Edward Marks Jr. Building

Adaptive Re-use and Restoration of Poorhouse

Location: 744 Main Street, Falmouth MA 02540
Applicant: Town of Falmouth
Grant: $40,000
Year/Article: November 2006, A9

In 2006 the Town of Falmouth requested and was appropriated $50,000 from the CPFund in support of a $400,000 project to complete the restoration of the former Falmouth Poor House at 744 Main Street. The building is Falmouth’s oldest municipal building, with a long social history of commitment to assisting those in need in Falmouth. It was originally built as a tavern on Sandwich Road, in 1800 known as Peter Yost’s Public House. In 1812 Falmouth bought and moved the building to its present location. Its interior remains a physical record of its long history and multiple uses as a workhouse, almshouse, poor farm and town infirmary. Accepted on the National Register of Historic Places in 1997, it stands as one of the last remaining Poor Houses in Barnstable County and Massachusetts. Built in the 18th century with mortise and tenon joinery, the 6000 square-foot 2.5-story house rests on a granite foundation with paired interior chimneys and a gabled roof. Its design is typical of other late buildings in the Colonial to early Federal period. The 19th century outbuildings and barn are gone but its small neighboring 1806 Methodist cemetery remains. Together the two serve as a primary historic landmark in modern Falmouth.

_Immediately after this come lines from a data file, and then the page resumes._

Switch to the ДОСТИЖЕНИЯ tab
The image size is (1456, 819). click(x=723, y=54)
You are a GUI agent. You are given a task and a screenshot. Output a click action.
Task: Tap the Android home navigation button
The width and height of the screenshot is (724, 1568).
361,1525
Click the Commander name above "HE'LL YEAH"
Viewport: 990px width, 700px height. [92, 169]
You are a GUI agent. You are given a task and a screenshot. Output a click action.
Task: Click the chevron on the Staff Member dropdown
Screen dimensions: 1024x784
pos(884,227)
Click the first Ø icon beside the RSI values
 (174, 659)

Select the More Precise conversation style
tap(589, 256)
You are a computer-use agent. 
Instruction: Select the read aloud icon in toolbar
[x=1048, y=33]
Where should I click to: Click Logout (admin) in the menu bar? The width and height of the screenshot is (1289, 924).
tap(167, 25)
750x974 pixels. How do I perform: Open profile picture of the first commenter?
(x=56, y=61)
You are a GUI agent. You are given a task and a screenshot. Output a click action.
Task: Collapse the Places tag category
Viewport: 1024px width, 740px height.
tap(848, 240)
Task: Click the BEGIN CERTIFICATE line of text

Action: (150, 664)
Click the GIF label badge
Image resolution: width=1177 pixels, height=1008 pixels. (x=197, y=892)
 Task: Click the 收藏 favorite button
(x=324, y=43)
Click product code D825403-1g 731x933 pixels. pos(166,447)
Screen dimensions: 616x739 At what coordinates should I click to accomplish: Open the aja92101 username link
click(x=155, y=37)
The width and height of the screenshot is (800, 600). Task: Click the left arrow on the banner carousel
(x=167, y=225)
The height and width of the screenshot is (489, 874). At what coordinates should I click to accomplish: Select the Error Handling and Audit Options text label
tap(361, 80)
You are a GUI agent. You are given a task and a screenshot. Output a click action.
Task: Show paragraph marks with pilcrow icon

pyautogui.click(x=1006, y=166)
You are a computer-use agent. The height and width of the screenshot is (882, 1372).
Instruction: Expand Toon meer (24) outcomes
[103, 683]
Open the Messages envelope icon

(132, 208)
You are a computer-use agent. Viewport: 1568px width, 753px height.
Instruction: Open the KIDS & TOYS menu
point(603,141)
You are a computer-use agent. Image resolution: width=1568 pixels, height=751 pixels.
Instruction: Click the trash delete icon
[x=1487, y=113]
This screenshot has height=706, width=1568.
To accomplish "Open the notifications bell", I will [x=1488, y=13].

For more than thirty years, the Falmouth Artists Guild leased the property, but in 1996 it was found to be not suitable for habitation. Some said it needed a steel superstructure, but the Falmouth Historical Commission (FHC) persuaded planners to seek historically appropriate wood solutions. The Commission worked with the Guild to develop the design, construction, phasing, budget, and schedule and conducted an archeological survey of the property. Town Meeting appropriated $250,000 for the work, which allowed completion of structural repairs for the entire building but architectural rehabilitation for the first floor only. Work on the first floor rendered it fully accessible to handicapped people and provided office space as well as architectural interpretation of the historic uses of the building. It was renamed the Edward Marks, Jr. Office Building in memory of a “native son” who served Falmouth as a fire fighter, a member of the Finance Committee and as a member of the Board of Selectmen. The Falmouth Retirement System and FHC leased office space on the first floor. The next step was to rehabilitate the second floor space in an historically appropriate manner for adaptive re-use as office space.

The 2006 $40,000 CPFund grant was used to prepare the building program for this work, the design, and bid-level specifications. The work was completed in 2008.